*** Opening of Entries provided ***

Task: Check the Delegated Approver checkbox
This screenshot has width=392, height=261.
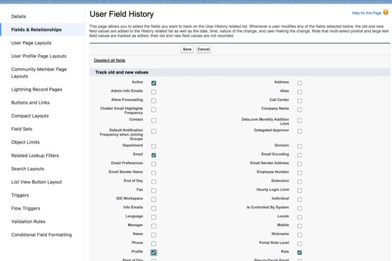Action: tap(300, 131)
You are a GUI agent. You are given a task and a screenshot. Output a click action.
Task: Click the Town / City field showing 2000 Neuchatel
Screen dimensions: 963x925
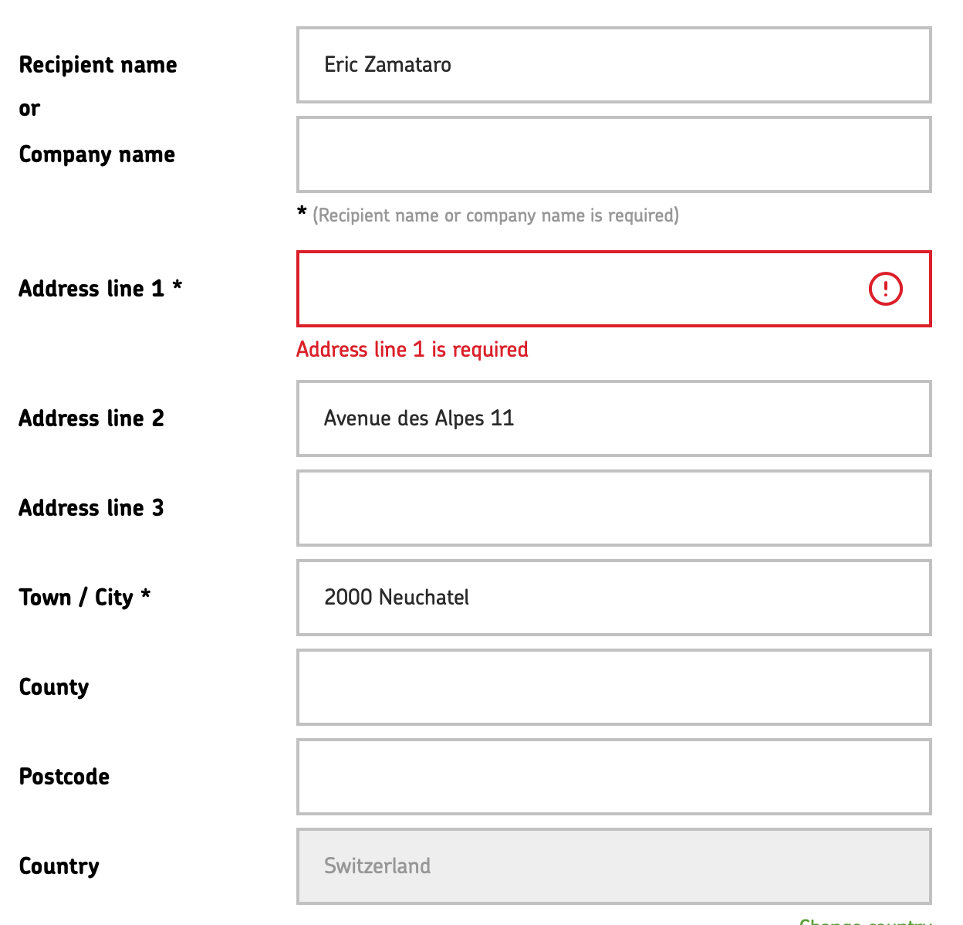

*** Close of Entries provided ***

* Problem to solve: Copy exactly the lines from the line that contains "You are a GUI" through the last line of the records above, both ends included, but leave out the pictures.

* Answer:
You are a GUI agent. You are given a task and a screenshot. Output a click action.
Task: Click the Town / City field showing 2000 Neuchatel
Screen dimensions: 963x925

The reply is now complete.